Sullivan has just stated that he believes god is love because he believes it to be true. So far, he hasn’t given any reason to hold onto faith here -- in fact, Sullivan even says that miracles are unnecessary for him to continue to believe this! So what, then, is Sullivan’s standard of proof? It seems as though anything could convince him. So what does Sullivan have to say about miracles, anyway?

The universe itself is a miracle to me. If there are aspects of it that science has not yet grasped but that believers have somehow glimpsed, then I am content to allow for the possibility of miracles. But I have not witnessed any but the normal ones: the miracle of the blossoms out of my widow at this time of year or the miracle that someone else actually loves me unconditionally, or the miracle of a newborn child. This is miracle enough for me.

Under this definition, almost anything would be a miracle to Sullivan -- even things that can be explained by modern science, like “the miracle of the blossoms out of my widow at this time of year”! To understand just how meaningless Sullivan’s definition of miracle is, consider the definition in the Merriam-Webster dictionary:
1 : an extraordinary event manifesting divine intervention in human affairs
2 : an extremely outstanding or unusual event, thing, or accomplishment

Sullivan also uses his completely meaningless definition to describe the universe itself as “a miracle.” Does this mean that Sullivan implicitly thinks the universe is meaningless? Probably not, but I couldn’t help but point out that Sullivan has applied a meaningless definition to describe something which he thinks holds meaning.

All that and I haven’t even gotten to the specific issues that Harris outlined for Sullivan to ponder! Sullivan does get to those, but doesn’t answer them all. Gee, I wonder why?

Sullivan completely evaded Harris’s pointed critique of his distinction between fundamentalism and moderation. Sullivan never once addressed his distinction between fundamentalism and moderation in terms of truth or falsity, as Harris had challenged him to do so. Sullivan answers the challenge by saying he’s already answered it -- once again confirming my suspicion that Sullivan doesn’t want to consider some questions because of where they might lead him.

Sullivan then addresses Harris’s challenge on the inadequacies of the Bible by stating that he doesn’t “believe in its inerrancy or its literal truth” but does “believe in the deepest truths of the Gospels, and the truth of the life and death of the man they describe.” This begs the question, what reason does Sullivan have to believe in only certain parts of the Bible? Considering that Sullivan is Catholic and that the pope has stated that the Bible is inerrant, how has Sullivan reasoned his intermediate position?

Another challenged posed by Harris is completely ignored, and this time it’s not even mentioned in Sullivan’s text. On the question of Sullivan’s claim that god is “definitionally” the creator of the universe, Sullivan says nothing. Sullivan must know the fault of his claim -- he's assuming god’s existence to claim god’s existence -- hence why he did not address the challenge.
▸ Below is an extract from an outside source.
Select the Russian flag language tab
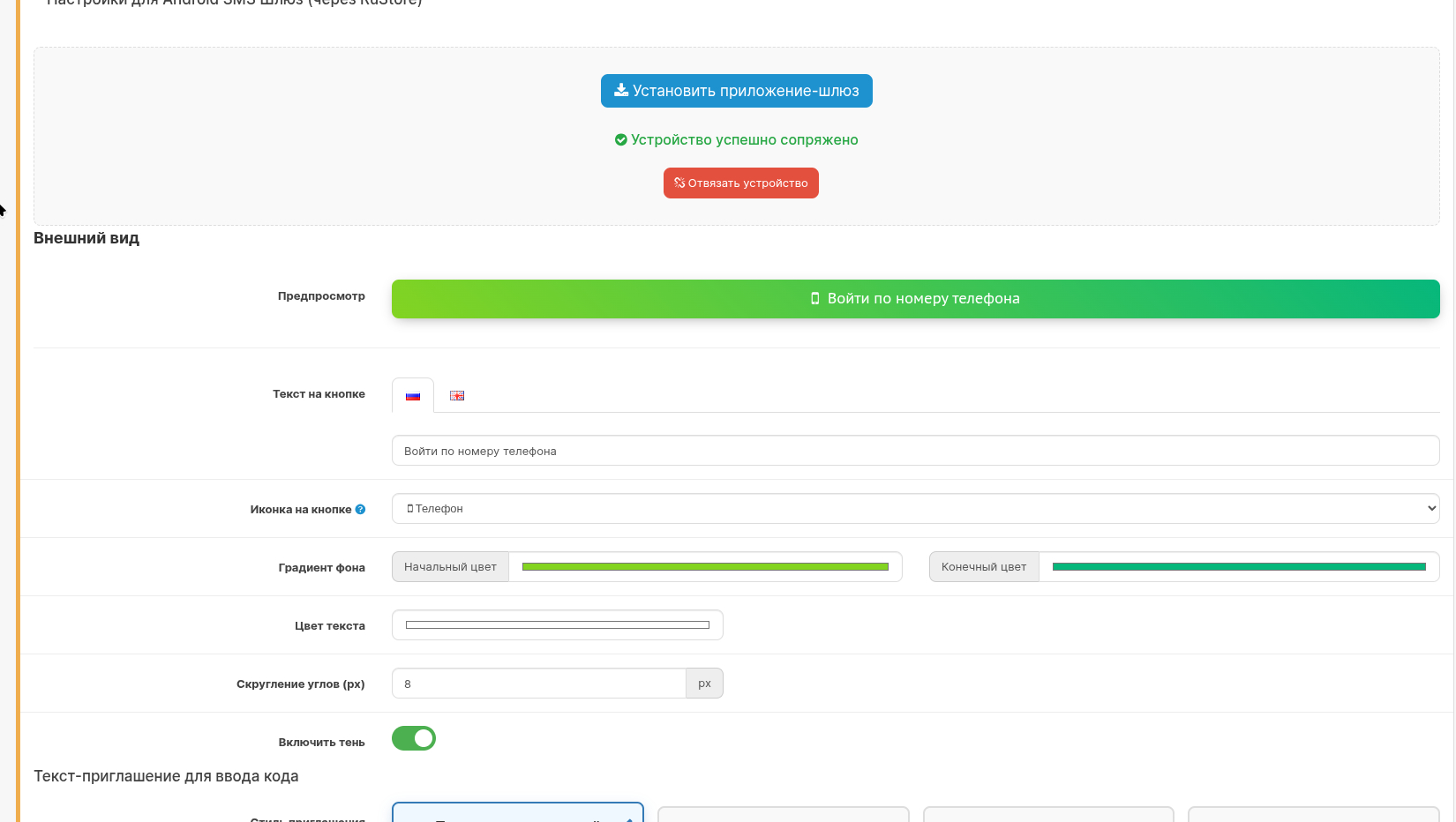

The question I have for Sullivan is this: for what reason do you have to believe that god is the creator of the universe by definition?

On Harris’s destruction of Sullivan’s argument that the success of the Christian religion is proof of its truth, Sullivan had this to say:
I agree that such success doesn't actually prove anything about a faith. But it is a sign that a truth has endured the test of time…

Sullivan just snuck one in there -- he agrees that his argument is bogus, and then without skipping a beat makes the same exact argument. How is Christianity’s success “a sign that a truth has endured the test of time” if the cultural success of Christianity doesn’t prove anything? Hasn’t Sullivan already conceded that cultural success doesn’t prove truth? Sullivan has just shown that he is assuming the “truth” of Christianity and that he is not open to the questioning of that “truth.”

The end of Sullivan’s email suggests that this exchange is coming to a close -- oh how I hope that that isn’t so! I really would like to see a point-by-point rebuttal from Harris. Sullivan’s email is just begging for it.